***** DATA LISTING *****

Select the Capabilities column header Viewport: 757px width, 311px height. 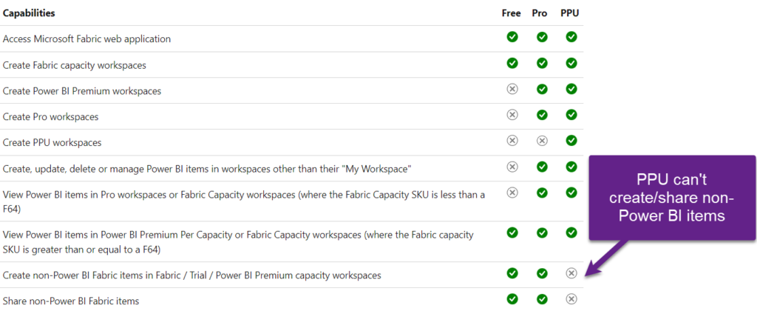point(29,13)
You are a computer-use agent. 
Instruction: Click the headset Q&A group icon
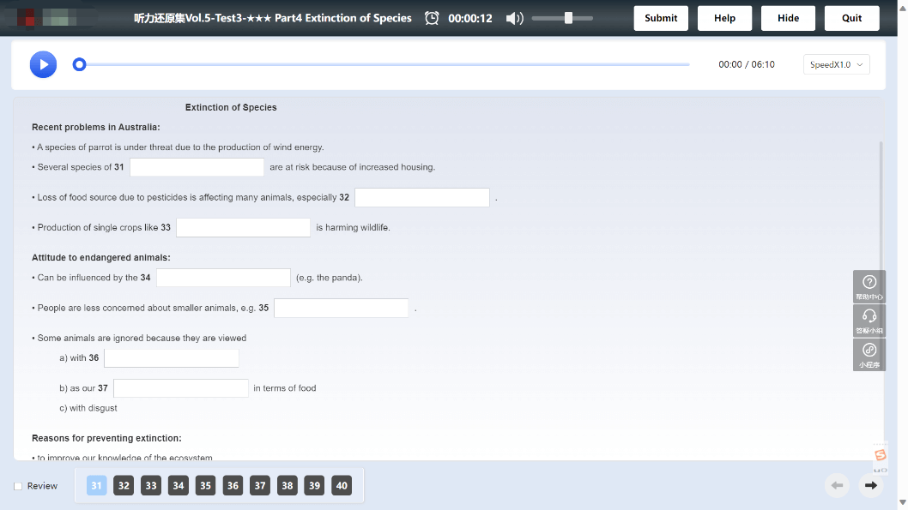(869, 321)
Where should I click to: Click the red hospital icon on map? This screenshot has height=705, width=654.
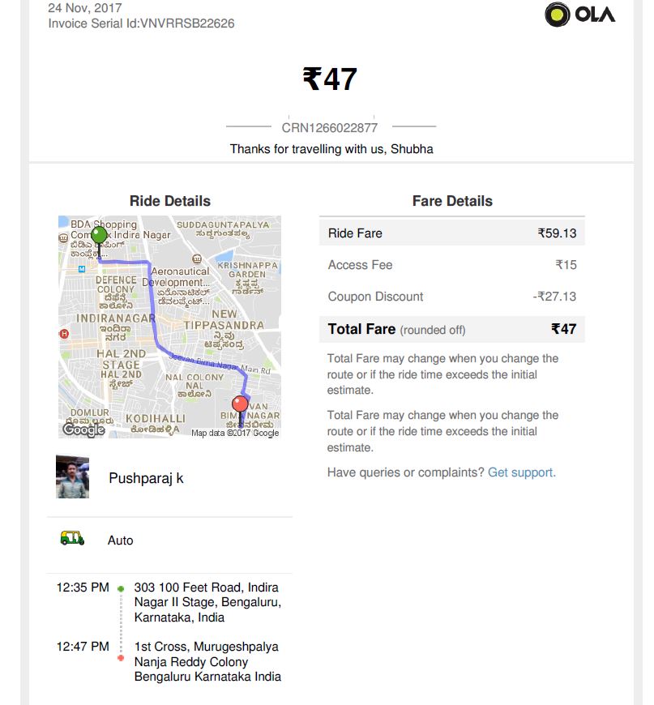point(65,333)
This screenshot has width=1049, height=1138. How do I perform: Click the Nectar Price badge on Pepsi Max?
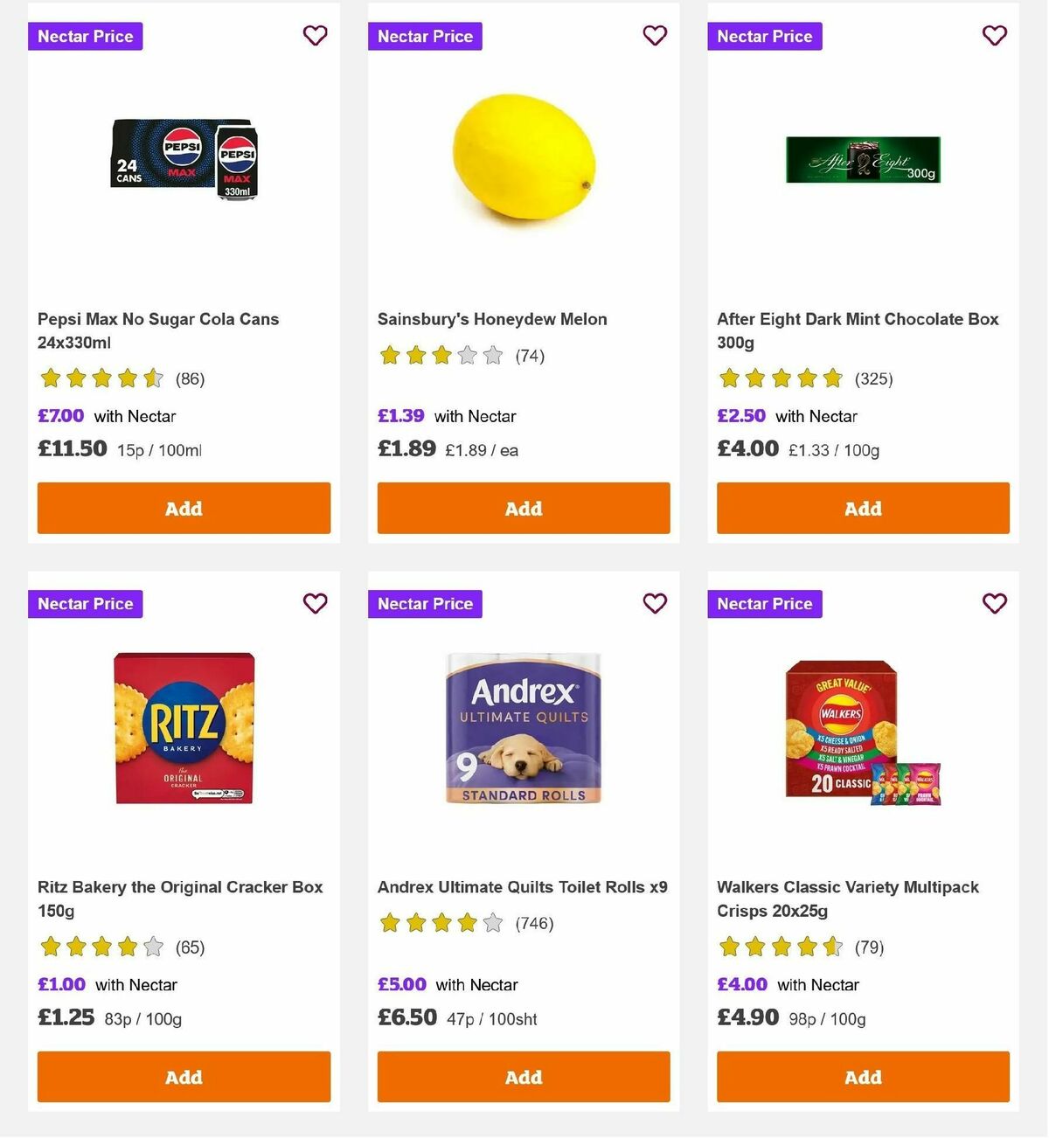pyautogui.click(x=85, y=36)
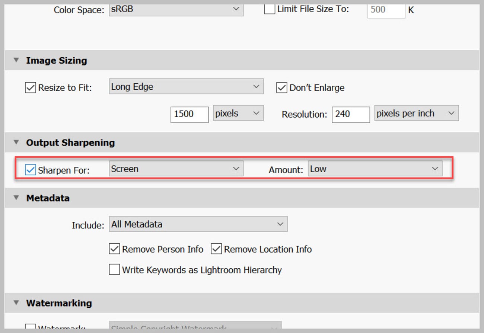Image resolution: width=484 pixels, height=333 pixels.
Task: Open the Long Edge resize dropdown
Action: point(185,86)
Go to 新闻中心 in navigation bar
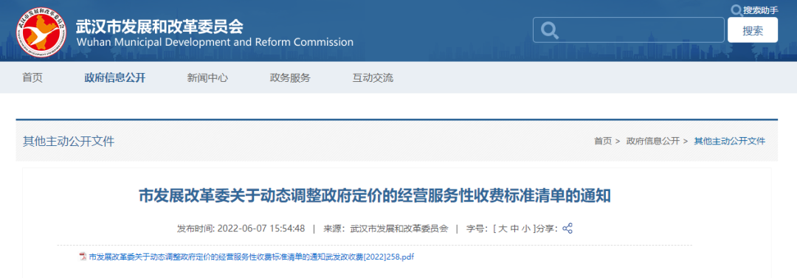797x278 pixels. pyautogui.click(x=207, y=77)
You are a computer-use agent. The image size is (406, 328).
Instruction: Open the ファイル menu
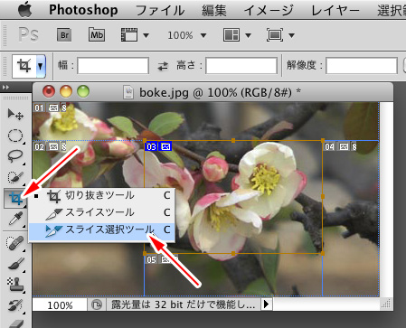(x=160, y=11)
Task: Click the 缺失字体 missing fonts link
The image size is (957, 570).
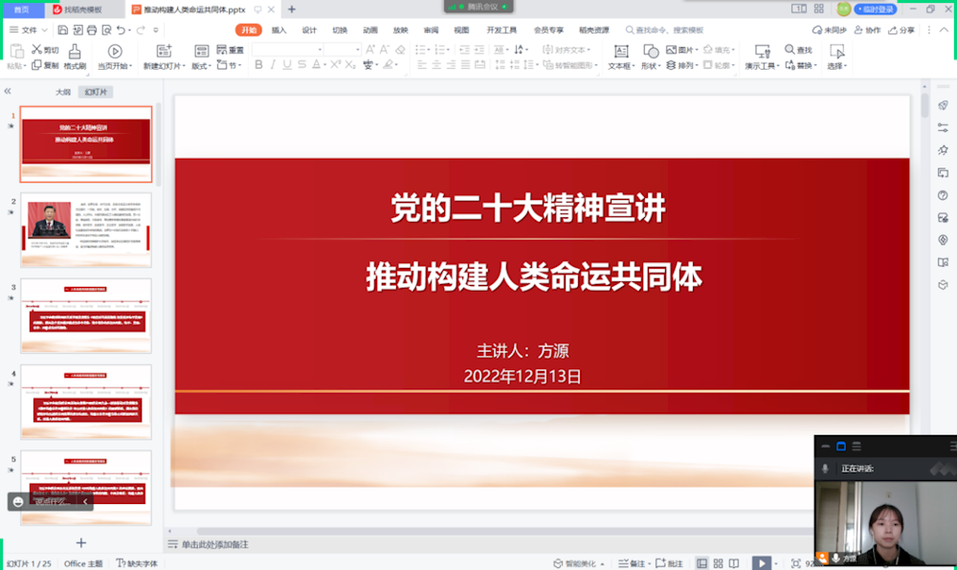Action: tap(142, 563)
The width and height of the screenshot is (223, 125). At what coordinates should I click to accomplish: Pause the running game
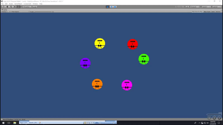(112, 7)
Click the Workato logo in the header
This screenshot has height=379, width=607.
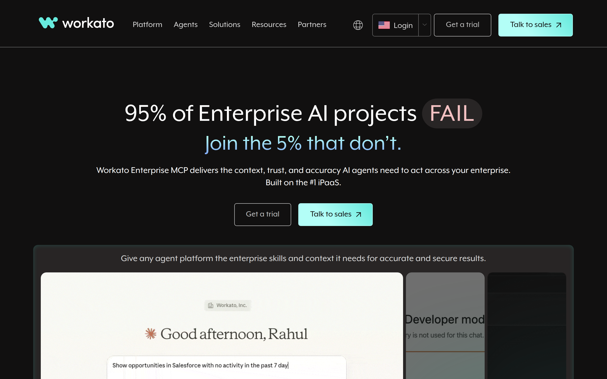pyautogui.click(x=76, y=23)
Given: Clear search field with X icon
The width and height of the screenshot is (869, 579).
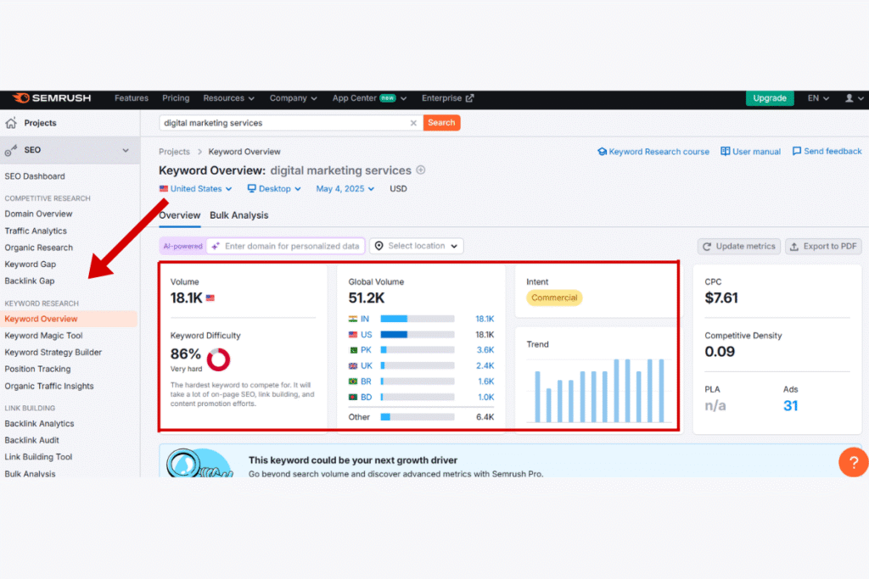Looking at the screenshot, I should pyautogui.click(x=413, y=123).
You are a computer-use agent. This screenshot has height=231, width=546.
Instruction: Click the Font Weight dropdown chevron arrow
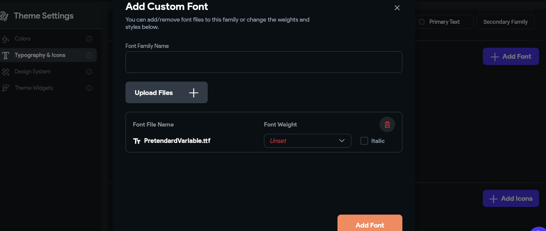tap(342, 141)
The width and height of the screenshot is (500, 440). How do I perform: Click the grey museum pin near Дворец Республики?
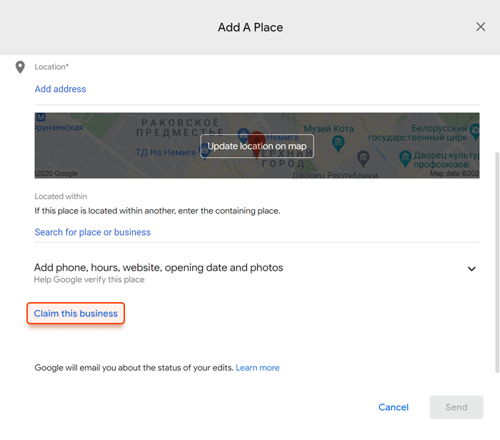363,158
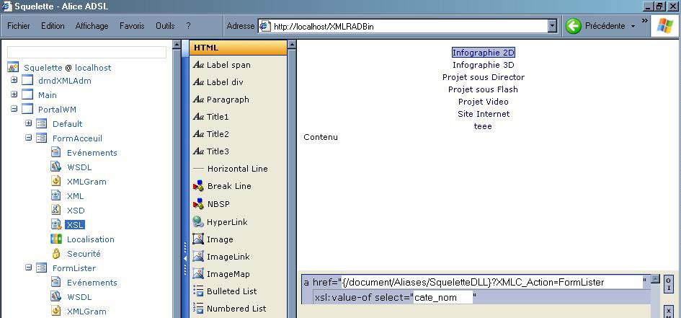This screenshot has width=681, height=318.
Task: Select the NBSP element icon
Action: 198,204
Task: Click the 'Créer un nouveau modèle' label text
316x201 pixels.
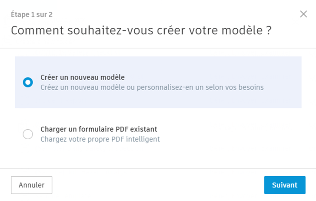Action: coord(83,77)
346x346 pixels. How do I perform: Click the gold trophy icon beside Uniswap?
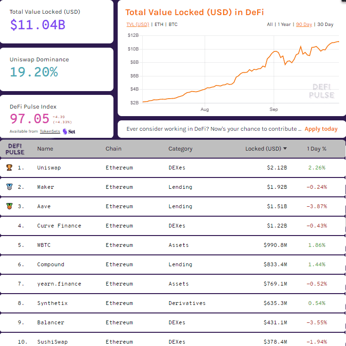tap(9, 167)
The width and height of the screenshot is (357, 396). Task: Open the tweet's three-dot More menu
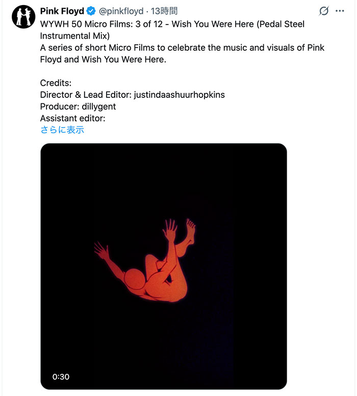[x=340, y=11]
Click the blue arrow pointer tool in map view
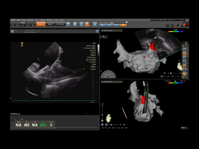The width and height of the screenshot is (199, 149). (104, 37)
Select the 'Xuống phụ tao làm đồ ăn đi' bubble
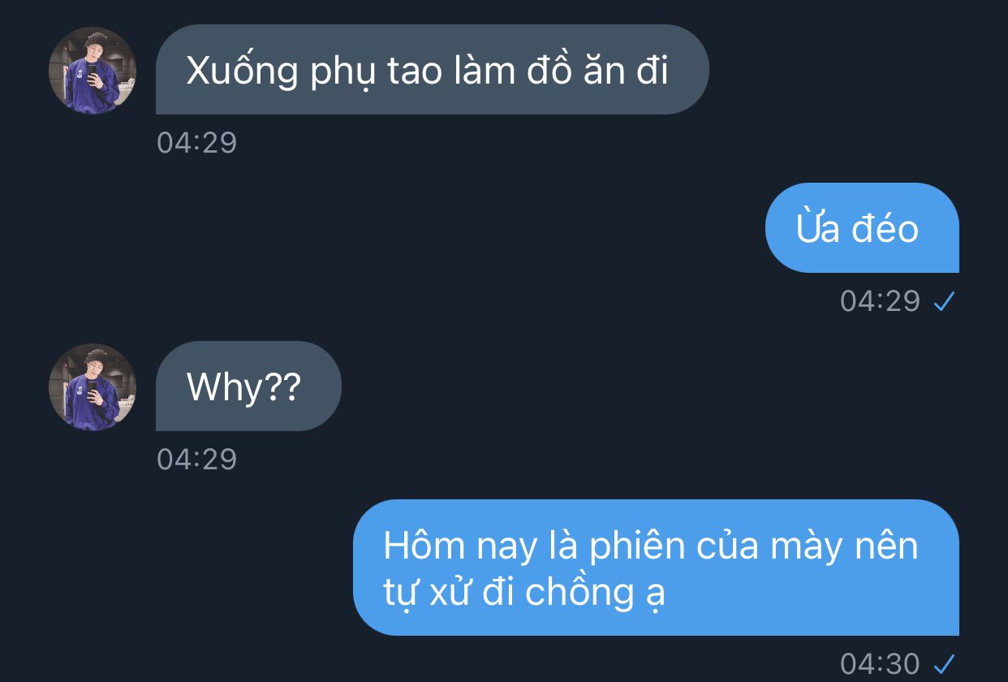The width and height of the screenshot is (1008, 682). 432,70
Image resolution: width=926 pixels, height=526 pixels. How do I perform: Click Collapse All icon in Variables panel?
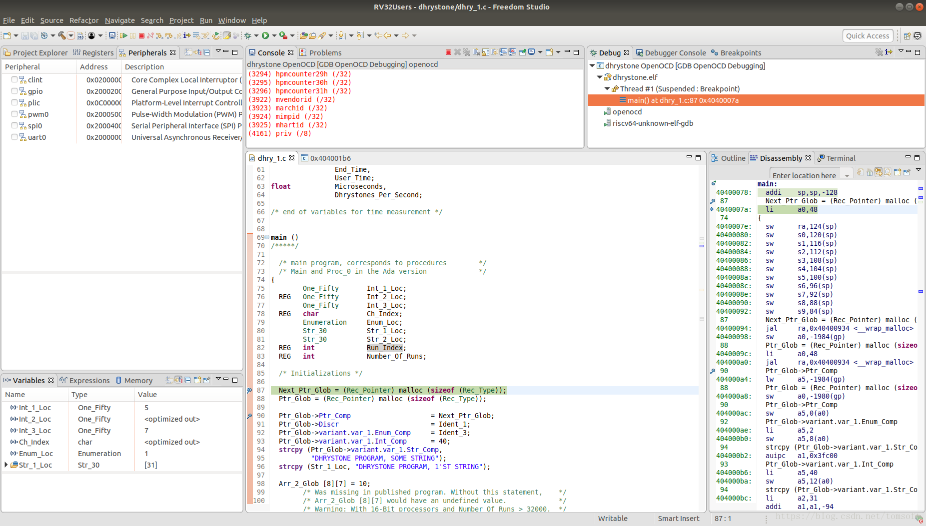(x=188, y=380)
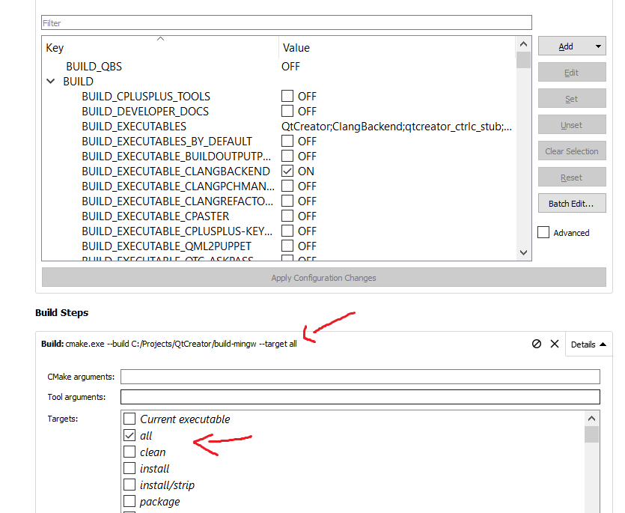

*****

▶ _ACTIVITY_: Leave the pictures out and retype only the lines from the line with "Click the blue arrow pointer tool in map view" through the final line of the material, both ends included, word for word.

▶ _ANSWER_:
Click the blue arrow pointer tool in map view
The width and height of the screenshot is (199, 149). (104, 37)
Select the 'Xuống phụ tao làm đồ ăn đi' bubble
The width and height of the screenshot is (1008, 682). 432,70
Image resolution: width=926 pixels, height=526 pixels. How do I perform: Click Collapse All icon in Variables panel?
(x=188, y=380)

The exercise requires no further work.